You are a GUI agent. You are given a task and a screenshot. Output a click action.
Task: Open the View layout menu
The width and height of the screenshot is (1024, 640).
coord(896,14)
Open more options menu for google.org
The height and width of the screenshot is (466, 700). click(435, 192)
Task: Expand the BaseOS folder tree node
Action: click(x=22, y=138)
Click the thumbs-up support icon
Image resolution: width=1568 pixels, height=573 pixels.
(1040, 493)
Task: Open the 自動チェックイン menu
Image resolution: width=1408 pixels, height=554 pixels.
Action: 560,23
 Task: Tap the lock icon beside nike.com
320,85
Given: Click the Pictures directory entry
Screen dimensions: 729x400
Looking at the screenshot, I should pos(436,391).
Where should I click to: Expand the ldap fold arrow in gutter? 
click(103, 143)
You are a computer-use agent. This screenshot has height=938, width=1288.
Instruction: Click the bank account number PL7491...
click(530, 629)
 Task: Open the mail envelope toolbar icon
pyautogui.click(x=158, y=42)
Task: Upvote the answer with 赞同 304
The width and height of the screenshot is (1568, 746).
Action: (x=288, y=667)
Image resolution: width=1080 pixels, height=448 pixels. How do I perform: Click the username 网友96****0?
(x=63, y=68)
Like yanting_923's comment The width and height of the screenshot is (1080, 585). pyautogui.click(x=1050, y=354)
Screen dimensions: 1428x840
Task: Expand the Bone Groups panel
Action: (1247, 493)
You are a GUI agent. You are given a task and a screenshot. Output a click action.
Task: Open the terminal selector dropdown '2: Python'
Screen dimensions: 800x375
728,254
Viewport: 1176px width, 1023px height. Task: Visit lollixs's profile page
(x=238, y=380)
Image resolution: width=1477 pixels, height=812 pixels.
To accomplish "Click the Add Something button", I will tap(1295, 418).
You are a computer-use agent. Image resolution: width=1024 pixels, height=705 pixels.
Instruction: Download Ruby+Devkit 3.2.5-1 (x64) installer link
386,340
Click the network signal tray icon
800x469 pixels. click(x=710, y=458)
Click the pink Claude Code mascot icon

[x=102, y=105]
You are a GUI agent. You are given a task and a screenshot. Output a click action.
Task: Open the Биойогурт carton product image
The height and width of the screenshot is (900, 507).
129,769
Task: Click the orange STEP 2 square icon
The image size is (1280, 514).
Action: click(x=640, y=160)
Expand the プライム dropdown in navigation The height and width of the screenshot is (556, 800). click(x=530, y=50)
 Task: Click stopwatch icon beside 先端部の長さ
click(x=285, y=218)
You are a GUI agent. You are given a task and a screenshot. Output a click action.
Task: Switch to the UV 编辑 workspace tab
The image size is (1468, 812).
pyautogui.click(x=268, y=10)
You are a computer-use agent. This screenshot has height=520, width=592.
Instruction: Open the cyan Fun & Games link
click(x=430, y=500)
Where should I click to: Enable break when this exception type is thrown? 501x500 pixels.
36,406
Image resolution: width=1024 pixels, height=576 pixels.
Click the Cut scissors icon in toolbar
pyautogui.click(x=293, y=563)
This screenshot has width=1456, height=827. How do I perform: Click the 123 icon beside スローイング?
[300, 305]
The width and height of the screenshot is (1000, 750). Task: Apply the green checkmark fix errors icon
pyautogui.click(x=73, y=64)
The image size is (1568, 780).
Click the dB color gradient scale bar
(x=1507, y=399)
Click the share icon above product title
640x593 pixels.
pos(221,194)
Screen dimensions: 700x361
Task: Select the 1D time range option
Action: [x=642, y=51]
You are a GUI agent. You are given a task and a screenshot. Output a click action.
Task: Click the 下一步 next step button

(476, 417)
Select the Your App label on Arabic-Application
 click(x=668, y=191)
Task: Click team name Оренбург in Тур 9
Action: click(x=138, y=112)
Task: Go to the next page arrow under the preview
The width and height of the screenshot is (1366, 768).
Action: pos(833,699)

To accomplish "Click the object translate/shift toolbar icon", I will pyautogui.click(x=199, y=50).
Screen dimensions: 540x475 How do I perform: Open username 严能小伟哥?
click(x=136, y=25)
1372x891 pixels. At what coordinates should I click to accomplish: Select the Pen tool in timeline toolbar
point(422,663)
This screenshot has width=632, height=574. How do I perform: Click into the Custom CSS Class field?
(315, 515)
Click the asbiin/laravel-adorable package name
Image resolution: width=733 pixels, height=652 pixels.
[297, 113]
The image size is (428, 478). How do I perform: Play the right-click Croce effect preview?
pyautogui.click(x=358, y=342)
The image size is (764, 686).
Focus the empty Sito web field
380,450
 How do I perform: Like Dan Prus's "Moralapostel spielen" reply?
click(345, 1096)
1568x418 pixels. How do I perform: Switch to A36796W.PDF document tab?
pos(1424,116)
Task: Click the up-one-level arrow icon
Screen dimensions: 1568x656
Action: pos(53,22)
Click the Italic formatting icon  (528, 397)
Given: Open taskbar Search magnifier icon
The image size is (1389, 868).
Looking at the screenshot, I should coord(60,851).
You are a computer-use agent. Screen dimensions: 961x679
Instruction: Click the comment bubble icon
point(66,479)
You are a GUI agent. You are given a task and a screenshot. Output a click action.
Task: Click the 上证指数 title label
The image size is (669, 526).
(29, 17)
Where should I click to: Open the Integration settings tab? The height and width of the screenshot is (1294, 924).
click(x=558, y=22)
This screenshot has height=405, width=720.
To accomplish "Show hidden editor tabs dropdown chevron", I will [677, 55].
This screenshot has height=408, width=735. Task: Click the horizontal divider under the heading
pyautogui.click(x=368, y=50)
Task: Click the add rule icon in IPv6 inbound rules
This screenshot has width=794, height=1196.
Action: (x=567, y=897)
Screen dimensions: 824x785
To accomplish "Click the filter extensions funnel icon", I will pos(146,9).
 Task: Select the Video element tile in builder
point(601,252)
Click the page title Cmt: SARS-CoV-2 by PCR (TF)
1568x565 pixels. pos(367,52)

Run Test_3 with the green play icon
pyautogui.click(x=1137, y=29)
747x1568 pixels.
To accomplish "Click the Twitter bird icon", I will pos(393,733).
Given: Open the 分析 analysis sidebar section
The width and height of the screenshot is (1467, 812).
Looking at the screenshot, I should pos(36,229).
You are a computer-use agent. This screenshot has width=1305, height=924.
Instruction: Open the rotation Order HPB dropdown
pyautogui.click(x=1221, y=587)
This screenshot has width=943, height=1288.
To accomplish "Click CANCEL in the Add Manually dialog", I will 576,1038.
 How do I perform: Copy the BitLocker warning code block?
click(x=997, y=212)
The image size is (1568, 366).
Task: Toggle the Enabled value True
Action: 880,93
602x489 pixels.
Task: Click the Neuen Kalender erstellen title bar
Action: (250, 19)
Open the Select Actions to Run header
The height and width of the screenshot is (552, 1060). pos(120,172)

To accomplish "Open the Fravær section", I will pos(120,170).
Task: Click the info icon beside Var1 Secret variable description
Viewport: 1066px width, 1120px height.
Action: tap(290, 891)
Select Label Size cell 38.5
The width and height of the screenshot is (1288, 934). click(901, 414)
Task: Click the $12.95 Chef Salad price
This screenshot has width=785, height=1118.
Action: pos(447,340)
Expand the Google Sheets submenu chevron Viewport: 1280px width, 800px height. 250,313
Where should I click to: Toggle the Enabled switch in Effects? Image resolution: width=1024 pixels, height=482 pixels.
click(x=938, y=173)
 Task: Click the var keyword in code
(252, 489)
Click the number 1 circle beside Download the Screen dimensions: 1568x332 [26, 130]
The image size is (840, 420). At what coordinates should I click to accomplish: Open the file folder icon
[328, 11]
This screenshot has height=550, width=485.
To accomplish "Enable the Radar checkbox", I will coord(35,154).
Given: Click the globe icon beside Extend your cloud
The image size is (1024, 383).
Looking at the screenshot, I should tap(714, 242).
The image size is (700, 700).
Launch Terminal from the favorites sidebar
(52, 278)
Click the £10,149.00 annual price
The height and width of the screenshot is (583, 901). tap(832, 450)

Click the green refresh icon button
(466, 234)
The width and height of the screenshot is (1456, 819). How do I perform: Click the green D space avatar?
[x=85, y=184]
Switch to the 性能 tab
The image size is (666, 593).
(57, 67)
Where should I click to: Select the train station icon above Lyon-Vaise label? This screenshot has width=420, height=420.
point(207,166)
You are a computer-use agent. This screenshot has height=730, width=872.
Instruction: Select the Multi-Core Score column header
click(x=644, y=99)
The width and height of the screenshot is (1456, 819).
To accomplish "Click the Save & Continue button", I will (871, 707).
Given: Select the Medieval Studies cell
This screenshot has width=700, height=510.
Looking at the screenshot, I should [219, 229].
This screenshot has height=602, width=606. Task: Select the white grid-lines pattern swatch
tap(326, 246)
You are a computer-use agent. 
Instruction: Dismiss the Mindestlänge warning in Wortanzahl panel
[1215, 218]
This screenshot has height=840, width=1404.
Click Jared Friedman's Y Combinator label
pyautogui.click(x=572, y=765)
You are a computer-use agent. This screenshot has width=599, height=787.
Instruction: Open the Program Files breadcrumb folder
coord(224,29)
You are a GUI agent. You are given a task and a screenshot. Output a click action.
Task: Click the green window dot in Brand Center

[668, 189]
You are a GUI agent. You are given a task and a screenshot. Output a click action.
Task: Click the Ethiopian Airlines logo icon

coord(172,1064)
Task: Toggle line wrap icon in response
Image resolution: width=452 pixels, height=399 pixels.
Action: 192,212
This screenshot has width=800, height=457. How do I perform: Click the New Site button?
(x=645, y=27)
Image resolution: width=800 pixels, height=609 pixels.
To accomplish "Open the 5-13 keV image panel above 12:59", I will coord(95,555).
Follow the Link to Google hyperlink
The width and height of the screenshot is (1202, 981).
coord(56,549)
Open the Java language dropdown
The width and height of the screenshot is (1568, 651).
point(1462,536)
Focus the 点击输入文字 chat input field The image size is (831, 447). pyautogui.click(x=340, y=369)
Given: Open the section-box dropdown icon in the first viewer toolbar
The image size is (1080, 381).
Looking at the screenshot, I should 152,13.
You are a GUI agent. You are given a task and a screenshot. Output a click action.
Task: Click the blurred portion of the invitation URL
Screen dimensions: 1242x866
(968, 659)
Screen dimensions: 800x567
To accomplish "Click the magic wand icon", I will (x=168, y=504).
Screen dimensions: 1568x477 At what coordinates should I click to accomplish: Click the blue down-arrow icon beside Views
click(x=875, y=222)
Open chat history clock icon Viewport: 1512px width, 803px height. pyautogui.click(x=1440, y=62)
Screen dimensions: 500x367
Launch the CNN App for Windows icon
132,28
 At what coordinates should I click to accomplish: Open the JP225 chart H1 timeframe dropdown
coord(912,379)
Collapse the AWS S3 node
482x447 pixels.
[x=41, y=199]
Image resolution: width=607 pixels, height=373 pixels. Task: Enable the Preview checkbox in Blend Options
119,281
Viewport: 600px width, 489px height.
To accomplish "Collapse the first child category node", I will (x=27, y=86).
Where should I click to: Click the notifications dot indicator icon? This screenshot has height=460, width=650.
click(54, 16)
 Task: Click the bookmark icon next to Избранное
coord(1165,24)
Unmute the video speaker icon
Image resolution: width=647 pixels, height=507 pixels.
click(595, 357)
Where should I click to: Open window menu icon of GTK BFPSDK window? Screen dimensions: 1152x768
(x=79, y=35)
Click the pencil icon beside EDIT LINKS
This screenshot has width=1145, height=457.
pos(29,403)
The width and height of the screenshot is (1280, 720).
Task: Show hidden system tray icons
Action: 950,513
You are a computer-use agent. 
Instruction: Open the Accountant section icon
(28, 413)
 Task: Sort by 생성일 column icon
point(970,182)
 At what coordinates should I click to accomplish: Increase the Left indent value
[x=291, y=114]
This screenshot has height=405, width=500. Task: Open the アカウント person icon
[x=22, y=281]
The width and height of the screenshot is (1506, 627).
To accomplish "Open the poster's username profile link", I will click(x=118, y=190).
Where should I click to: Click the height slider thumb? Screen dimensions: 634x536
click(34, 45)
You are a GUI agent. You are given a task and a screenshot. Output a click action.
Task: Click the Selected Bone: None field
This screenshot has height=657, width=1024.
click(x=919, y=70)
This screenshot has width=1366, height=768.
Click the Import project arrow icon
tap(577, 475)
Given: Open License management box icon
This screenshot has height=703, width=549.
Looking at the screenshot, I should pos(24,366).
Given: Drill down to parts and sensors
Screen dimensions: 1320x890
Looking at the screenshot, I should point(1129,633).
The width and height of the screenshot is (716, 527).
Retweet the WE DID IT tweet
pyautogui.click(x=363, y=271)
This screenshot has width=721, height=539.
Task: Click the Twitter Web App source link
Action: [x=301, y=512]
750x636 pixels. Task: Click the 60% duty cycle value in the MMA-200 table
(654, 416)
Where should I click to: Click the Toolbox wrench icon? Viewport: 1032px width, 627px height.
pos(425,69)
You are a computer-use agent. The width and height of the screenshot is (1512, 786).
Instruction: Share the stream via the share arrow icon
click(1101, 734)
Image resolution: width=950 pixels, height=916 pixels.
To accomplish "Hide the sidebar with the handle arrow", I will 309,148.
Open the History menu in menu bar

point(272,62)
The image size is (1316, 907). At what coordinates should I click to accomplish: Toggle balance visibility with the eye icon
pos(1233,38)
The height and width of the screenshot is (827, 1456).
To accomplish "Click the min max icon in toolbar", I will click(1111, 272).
....................
*Challenge*: Update the material from its first line through the line containing "[x=102, y=105]", changing "Instruction" to "Directive" and leaving everything else as it is.

*Complete output*:
You are a GUI agent. You are given a task and a screenshot. Output a click action.
Task: Open the View layout menu
The width and height of the screenshot is (1024, 640).
coord(896,14)
Open more options menu for google.org
The height and width of the screenshot is (466, 700). click(435, 192)
Task: Expand the BaseOS folder tree node
Action: click(x=22, y=138)
Click the thumbs-up support icon
Image resolution: width=1568 pixels, height=573 pixels.
(1040, 493)
Task: Open the 自動チェックイン menu
Image resolution: width=1408 pixels, height=554 pixels.
Action: 560,23
 Task: Tap the lock icon beside nike.com
320,85
Given: Click the Pictures directory entry
Screen dimensions: 729x400
Looking at the screenshot, I should pos(436,391).
Where should I click to: Expand the ldap fold arrow in gutter? 
click(103, 143)
You are a computer-use agent. This screenshot has height=938, width=1288.
Directive: Click the bank account number PL7491...
click(530, 629)
 Task: Open the mail envelope toolbar icon
pyautogui.click(x=158, y=42)
Task: Upvote the answer with 赞同 304
The width and height of the screenshot is (1568, 746).
Action: (x=288, y=667)
Image resolution: width=1080 pixels, height=448 pixels. How do I perform: Click the username 网友96****0?
(x=63, y=68)
Like yanting_923's comment The width and height of the screenshot is (1080, 585). pyautogui.click(x=1050, y=354)
Screen dimensions: 1428x840
Task: Expand the Bone Groups panel
Action: (1247, 493)
You are a GUI agent. You are given a task and a screenshot. Output a click action.
Task: Open the terminal selector dropdown '2: Python'
Screen dimensions: 800x375
728,254
Viewport: 1176px width, 1023px height. Task: Visit lollixs's profile page
(x=238, y=380)
Image resolution: width=1477 pixels, height=812 pixels.
To accomplish "Click the Add Something button", I will tap(1295, 418).
You are a computer-use agent. Image resolution: width=1024 pixels, height=705 pixels.
Directive: Download Ruby+Devkit 3.2.5-1 (x64) installer link
386,340
Click the network signal tray icon
800x469 pixels. click(x=710, y=458)
Click the pink Claude Code mascot icon

[x=102, y=105]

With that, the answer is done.